Comparivano i padri e i nonni, col mozzicone di Alfa e Nazionale prigioniero nei cespuglio dei baffi. Anche le vecchie si strappavano dalla nicchia del focolare dove sempre vivevano inchiodate per il resto dell’anno. Si piantavano a gambe larghe nella ghiaia, scure e arcigne o improvvisamente scosse da un riso sgangherato e infantile, ultimi avanzi di una fertile stirpe di streghe. Quasi sicuramente il falò era contro di loro, per difendere i campi, le sementi, i raccolti e le bestie dai loro scherzi maliziosi o maligni, un rito che aveva, tra l’Ascensione e la Pentecoste, un supplemento cristiano nelle processioni rogazionali attraverso i campi e i prati appena arati: “ a fulgure et tempestate libera nos, Domine, – A flagello terremotus – A peste fame et bello…” e loro stavano al gioco, erano lì a controllare che tutto fosse come si deve, per poi tornarsene, contorte come radici e libere e strafottenti come l’aria, agli antri dove razzolavano chiocce e pulcini. Qualcuno finalmente accostava alla catasta una torcia di carta. Una chioma di fuoco avvolgeva i rovi, la legna verde crepitava, scoppiettava, volande si alzavano verso il cielo ormai nero capricciose come lucciole e precipitavano giù a smorzarsi nell’acqua tranquilla.
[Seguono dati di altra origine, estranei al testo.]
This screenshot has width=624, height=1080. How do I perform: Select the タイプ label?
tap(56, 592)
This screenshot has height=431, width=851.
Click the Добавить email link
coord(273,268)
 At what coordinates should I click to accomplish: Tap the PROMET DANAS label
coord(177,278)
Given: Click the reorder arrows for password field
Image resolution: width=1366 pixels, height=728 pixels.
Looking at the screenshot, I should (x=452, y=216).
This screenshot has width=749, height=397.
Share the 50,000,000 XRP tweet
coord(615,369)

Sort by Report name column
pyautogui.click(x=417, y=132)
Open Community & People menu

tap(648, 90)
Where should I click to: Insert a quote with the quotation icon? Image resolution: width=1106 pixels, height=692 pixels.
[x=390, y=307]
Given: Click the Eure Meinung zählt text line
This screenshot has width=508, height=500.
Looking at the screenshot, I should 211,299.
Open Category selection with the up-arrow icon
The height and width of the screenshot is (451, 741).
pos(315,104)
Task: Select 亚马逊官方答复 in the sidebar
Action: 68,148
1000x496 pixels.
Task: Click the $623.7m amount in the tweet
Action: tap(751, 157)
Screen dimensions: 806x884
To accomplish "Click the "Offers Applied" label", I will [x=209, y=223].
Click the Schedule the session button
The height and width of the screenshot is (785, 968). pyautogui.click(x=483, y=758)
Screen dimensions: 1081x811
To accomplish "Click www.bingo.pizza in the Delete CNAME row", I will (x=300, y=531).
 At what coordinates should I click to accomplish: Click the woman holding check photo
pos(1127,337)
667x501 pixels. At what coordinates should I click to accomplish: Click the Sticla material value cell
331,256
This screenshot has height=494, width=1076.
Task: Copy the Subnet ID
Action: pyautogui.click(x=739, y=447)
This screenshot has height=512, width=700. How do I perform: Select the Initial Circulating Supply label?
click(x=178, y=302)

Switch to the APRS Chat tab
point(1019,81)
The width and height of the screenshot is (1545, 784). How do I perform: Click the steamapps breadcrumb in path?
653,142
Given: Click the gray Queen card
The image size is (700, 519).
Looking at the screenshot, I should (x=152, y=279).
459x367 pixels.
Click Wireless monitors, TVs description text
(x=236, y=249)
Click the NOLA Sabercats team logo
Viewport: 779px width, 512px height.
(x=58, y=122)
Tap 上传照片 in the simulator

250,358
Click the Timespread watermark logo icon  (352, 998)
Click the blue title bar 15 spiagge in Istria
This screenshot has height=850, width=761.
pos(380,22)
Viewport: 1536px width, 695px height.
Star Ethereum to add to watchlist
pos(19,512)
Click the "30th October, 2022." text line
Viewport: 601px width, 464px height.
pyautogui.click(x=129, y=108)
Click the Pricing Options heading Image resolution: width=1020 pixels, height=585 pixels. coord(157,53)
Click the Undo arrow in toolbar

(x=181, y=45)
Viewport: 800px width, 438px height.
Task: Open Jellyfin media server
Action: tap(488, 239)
I ragazzi correvano intorno con lunghe forche, preoccupati che il falò non franasse a valanga. Ma presto el palot senza più il sostegno delle fascine, s’inclinava e piombava con un tonfo nel lago. Restava un cerchio di braci che venivano spente con cura. Così il mattino dopo i ragazzi potevano andare di porta in porta a vendere carbonella per qualche spicciolo da spendere alla fiera del paese, il 20 di marzo. Anche el palot veniva venduto a qualcuno che ne avesse bisogno per ricavarne qualche rustico arredo.